When Washington Post science writer Brian Vastag found Ray Stanford, an amateur dinosaur footprint tracker in the D.C. suburbs who had found an unusual baby dinosaur footprint, he thought he had stumbled upon a “nice little day story.” Soon, though, he realized that Stanford’s newest find was only the most recent chapter in a far deeper story. The more time Vastag spent with Stanford, the stranger and more complex his story became. Vastag’s tale of one man’s obsession, and the scientific beliefs he overturned, is a model of profile writing — detailed but restrained, exuberant but never uncritical. [Tireless Tracker Rewrote the Book on Dinosaurs in Maryland appeared in the Washington Post on April 19, 2012.]
Here, Vastag tells the story behind his story:
How did you get the idea for this story?
Last September, Johns Hopkins put out a press release on a new baby dinosaur fossil that was found in College Park, Maryland. I saw that two of the authors were Hopkins dinosaur researchers, and the third was someone named Ray Stanford, whose affiliation was given as the “Mesozoic Track Project.” I looked at that, and I thought, “You know, that sounds like a guy. That doesn’t sound like a university project.” I thought maybe this guy was an amateur, and sometimes those stories are interesting. So I called him up, and immediately I knew that he was going to be a good interview.
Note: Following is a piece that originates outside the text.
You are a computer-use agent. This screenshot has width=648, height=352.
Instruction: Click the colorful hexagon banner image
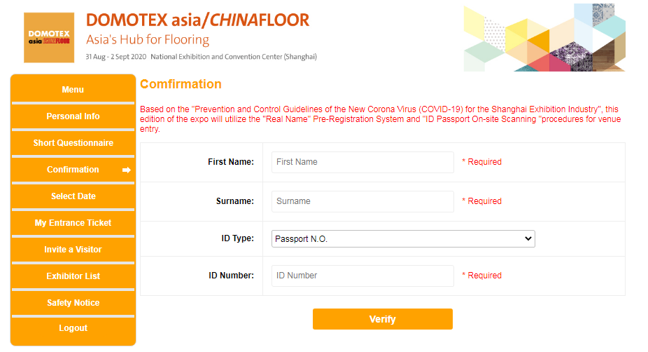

He was really articulate and very excited. He described this find that he had made, of this little five-inch hatchling. It looked like it had drowned on its back, which is unusual to find, and it was a species that had not been found in Maryland before. I thought this was interesting and it would make a nice little day story. So I arranged to go out to his house with a photographer.
As soon as I walked into the guy’s living room, I realized that there’s a much bigger story here. It’s like this river of rock — there are hundreds and hundreds of pieces, and there’s a dinosaur footprint on every one of them. It’s sensory overload. And Ray is like a kid. He wants to show everything that he’s found, every single piece. He’s probably the most interesting and unique person I’ve ever interviewed.
The photographer and I spent about four hours out there that day. It’s kind of infectious when somebody is so excited about their work like that. I asked him to tell me how this all got started, and he told me a story that goes back to the late 90s, about how he was out with his children and they found something that looked like a track. At first glance he didn’t think it was anything, but then went back to the same spot and he found more, and he realized that there were dinosaur tracks in the area. It kind of broke this orthodoxy. Experts had said that the geology was wrong [for dinosaur fossils], and no dinosaur tracks had been found around here.
So then a larger story began to take shape in my mind. This was a story of this one man’s amazing ability, but it was also a bigger story of how a self-taught person can overturn a scientific orthodoxy.
So I wrote that day story, and then I went back and asked my editor what she thought about me doing this as a story for the Sunday Magazine. She was really encouraging and supportive and said I should go ahead and give it a shot. I went and talked to the magazine editor, Lynn Medford, and asked whether she would be interested in this narrative piece about a guy who has a living room full of dinosaur footprints. And she slammed her hand on the desk and said, “Oh, I love it! Do it.”